At some point, a baby arrives so early that their actual age is going to be different from their developmental age. For example, my daughter, London, was born at 26 weeks gestational age, three months early. Her birthday is January 30, 2014. Her developmental birthday is May 4, 2014. This means London’s adjusted age is 11.5 months, even though she’s been with us for 14.5 months.

So how do I answer the question, “How old is she?” Well, sometimes I lie. If the person asking is asking because they are wondering why London is not walking and or talking because she’s the size of some two-year-olds, I lie and give them the adjusted age. By doing so, I direct the conversation toward the obvious and usually hear something like this: “My God, what a big baby.” I would much rather talk about how big my baby girl is than tell the person the truth and then have the conversation inevitably slide toward how London is, developmentally speaking, three months behind.

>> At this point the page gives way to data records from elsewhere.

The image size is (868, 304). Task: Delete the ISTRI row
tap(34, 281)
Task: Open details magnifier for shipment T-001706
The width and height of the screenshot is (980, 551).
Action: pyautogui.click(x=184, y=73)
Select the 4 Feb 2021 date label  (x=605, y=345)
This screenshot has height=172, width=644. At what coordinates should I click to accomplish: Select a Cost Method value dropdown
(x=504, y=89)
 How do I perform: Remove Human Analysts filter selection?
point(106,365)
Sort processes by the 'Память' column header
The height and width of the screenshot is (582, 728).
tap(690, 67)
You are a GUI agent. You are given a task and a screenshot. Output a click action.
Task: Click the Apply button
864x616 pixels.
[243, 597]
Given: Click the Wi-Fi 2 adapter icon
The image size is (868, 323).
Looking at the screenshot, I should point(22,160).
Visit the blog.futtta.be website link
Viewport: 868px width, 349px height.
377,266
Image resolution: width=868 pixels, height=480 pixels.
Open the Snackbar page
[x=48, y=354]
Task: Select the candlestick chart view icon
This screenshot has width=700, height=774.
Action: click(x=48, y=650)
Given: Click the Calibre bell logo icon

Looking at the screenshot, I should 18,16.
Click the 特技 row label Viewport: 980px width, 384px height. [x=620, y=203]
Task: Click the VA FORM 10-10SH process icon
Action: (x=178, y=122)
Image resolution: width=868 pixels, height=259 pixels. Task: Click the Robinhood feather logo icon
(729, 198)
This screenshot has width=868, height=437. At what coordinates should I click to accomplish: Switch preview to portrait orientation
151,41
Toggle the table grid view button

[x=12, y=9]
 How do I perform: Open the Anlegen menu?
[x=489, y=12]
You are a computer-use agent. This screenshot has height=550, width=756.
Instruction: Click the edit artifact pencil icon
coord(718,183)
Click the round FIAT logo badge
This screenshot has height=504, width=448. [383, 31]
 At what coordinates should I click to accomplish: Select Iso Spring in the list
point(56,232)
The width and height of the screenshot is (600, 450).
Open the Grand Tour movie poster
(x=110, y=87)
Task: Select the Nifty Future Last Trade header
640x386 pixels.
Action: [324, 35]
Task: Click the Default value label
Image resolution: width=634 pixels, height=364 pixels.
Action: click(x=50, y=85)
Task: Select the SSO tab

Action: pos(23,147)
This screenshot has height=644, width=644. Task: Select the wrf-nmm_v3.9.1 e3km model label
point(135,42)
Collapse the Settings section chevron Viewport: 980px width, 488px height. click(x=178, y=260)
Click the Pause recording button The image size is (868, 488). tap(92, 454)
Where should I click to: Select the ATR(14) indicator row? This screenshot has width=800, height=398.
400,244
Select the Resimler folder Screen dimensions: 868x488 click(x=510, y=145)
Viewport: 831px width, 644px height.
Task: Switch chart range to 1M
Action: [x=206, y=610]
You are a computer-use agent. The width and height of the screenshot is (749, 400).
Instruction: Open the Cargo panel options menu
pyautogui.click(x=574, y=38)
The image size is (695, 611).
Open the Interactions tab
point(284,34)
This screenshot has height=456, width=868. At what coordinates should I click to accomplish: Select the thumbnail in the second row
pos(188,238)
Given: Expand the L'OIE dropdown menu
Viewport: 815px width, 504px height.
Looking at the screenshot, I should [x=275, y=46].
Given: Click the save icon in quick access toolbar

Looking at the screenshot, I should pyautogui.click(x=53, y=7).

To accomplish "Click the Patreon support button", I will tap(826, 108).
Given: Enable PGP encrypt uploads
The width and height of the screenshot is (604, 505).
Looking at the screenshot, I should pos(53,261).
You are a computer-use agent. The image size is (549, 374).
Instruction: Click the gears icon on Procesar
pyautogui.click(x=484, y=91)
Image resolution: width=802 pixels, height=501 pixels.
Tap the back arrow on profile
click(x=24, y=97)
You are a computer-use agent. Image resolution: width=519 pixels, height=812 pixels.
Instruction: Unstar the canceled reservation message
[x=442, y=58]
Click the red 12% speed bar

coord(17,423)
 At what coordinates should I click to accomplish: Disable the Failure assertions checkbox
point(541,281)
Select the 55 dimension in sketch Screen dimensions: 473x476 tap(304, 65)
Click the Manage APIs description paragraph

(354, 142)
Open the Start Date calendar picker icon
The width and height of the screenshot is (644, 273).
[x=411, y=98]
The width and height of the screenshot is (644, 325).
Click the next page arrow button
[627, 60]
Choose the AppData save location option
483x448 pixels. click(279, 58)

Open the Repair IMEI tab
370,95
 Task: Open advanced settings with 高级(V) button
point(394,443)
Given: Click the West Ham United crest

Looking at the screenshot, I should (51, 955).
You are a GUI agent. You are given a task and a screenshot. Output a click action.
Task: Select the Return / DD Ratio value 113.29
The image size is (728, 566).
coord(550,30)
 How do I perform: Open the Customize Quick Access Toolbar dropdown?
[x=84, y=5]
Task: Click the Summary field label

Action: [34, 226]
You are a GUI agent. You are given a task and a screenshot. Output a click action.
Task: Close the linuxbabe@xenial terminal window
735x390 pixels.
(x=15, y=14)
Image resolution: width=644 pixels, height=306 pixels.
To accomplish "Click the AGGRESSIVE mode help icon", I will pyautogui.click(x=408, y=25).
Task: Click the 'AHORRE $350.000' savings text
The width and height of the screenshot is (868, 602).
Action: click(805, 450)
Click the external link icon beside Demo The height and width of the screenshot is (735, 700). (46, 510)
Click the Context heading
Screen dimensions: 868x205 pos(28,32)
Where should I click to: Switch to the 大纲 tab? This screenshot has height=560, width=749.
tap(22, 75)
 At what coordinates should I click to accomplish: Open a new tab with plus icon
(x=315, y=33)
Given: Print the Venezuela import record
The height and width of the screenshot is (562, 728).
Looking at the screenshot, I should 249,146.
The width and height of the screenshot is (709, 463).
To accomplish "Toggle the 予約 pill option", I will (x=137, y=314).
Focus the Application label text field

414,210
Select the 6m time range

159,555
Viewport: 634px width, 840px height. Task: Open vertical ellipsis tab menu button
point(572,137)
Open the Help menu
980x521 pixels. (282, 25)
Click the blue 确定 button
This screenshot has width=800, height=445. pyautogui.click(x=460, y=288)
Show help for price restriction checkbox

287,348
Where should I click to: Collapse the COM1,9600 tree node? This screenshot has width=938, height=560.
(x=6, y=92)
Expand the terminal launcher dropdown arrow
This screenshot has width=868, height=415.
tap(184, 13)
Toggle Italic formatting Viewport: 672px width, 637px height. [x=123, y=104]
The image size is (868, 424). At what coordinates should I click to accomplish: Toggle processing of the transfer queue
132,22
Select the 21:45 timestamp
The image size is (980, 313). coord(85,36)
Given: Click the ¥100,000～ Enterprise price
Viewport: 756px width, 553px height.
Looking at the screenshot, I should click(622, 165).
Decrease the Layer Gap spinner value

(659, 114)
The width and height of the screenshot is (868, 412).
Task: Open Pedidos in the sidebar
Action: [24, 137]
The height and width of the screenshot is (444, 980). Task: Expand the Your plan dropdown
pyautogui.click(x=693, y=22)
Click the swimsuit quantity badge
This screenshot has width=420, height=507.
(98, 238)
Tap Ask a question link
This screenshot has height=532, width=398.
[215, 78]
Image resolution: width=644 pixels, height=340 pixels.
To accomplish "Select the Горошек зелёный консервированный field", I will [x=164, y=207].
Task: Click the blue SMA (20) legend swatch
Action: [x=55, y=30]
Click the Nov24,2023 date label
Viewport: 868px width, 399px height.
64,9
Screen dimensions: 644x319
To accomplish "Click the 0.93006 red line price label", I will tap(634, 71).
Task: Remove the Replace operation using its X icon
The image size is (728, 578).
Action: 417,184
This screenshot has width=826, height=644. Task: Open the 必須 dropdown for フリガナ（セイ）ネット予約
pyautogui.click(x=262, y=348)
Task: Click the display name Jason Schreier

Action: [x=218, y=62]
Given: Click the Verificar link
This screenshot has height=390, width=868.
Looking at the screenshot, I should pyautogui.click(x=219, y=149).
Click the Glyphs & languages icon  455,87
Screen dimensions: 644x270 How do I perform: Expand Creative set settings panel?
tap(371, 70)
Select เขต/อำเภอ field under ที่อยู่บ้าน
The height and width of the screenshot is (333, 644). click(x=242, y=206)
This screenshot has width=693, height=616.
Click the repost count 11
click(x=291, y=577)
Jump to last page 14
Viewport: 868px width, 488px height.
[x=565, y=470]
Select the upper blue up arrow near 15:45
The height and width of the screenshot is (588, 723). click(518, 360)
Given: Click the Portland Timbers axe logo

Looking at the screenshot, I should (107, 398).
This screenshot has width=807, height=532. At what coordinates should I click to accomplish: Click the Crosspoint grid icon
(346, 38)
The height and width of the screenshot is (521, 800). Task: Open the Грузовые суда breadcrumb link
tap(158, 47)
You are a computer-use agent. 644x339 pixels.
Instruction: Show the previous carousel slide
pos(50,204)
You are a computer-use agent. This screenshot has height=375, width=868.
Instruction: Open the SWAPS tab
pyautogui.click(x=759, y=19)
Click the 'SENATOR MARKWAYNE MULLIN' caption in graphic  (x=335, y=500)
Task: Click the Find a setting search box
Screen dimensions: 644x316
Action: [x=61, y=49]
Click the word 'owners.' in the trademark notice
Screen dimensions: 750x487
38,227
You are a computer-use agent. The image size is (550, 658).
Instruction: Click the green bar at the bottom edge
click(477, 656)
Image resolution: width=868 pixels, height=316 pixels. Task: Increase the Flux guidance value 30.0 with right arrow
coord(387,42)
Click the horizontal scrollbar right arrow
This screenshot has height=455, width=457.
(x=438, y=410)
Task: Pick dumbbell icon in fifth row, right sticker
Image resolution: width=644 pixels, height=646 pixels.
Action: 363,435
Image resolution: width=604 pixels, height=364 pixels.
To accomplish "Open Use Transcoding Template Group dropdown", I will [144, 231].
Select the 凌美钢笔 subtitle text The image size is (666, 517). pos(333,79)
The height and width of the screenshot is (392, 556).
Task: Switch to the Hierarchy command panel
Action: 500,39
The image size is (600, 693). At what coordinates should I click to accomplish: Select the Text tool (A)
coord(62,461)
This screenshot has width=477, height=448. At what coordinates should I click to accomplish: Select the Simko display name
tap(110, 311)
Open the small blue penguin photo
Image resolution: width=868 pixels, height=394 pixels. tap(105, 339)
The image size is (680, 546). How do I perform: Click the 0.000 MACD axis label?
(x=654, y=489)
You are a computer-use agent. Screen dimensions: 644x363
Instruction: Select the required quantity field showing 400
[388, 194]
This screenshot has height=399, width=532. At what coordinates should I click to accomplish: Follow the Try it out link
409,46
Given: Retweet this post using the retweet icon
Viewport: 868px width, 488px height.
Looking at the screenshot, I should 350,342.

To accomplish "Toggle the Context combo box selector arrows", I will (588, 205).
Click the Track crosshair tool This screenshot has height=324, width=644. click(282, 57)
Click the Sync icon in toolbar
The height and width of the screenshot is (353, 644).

That said, I think most of the time I tell the truth and answer, “Almost 15 months,” because most people, whether they dwell on my answer or not, just aren’t going to say anything else. But I know, because I’ve seen it in their eyes, that when I say London’s real age some people look a little confused. I don’t know what they are thinking exactly, but it’s something along the lines of:

“Shouldn’t she look older?”

“She should be crawling by now.”

“She should be walking by now.”

“She should be talking more by now.”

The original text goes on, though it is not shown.